··· Extracted records ···

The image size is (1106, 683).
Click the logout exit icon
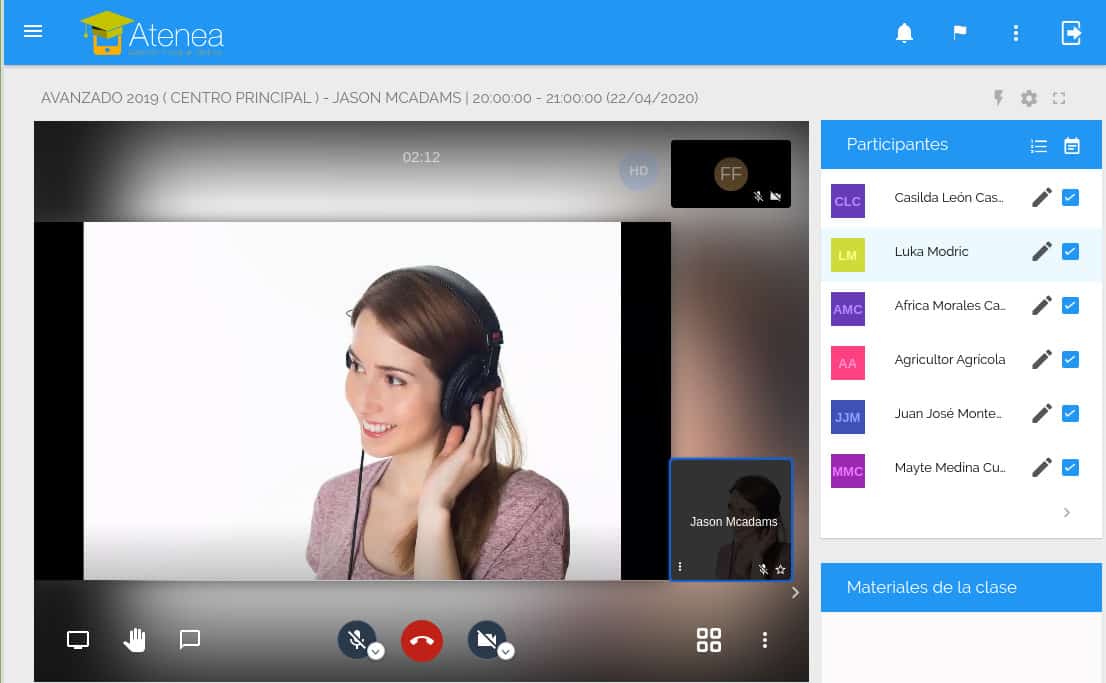point(1071,33)
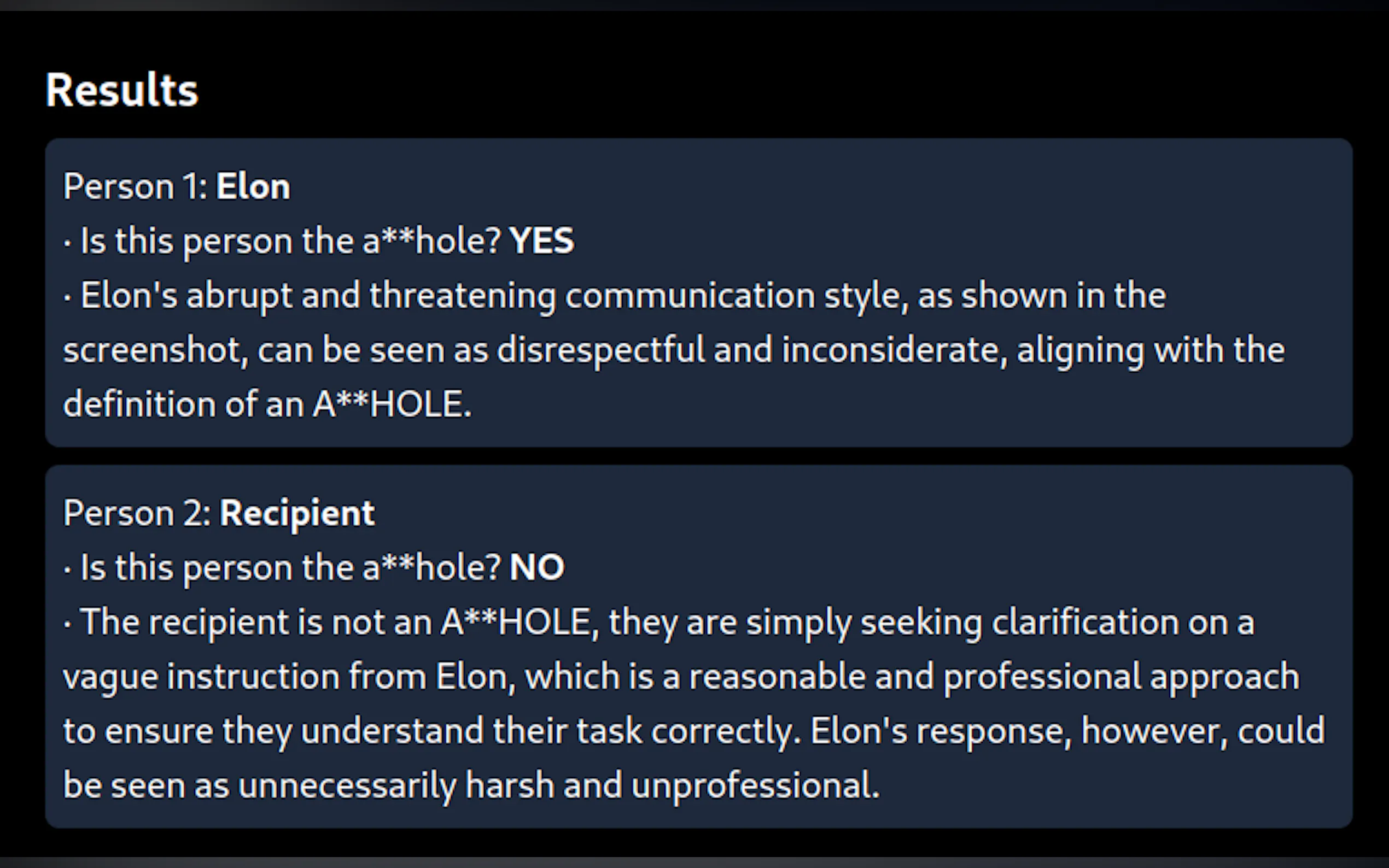The width and height of the screenshot is (1389, 868).
Task: Click the word disrespectful in first card
Action: pos(600,350)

···

- **Prompt**: Return all the material exactly, pictures excluded.

- **Written answer**:
The image size is (1106, 683).
Click the logout exit icon
point(1071,33)
The width and height of the screenshot is (1389, 868).
Task: Click the word disrespectful in first card
Action: pos(600,350)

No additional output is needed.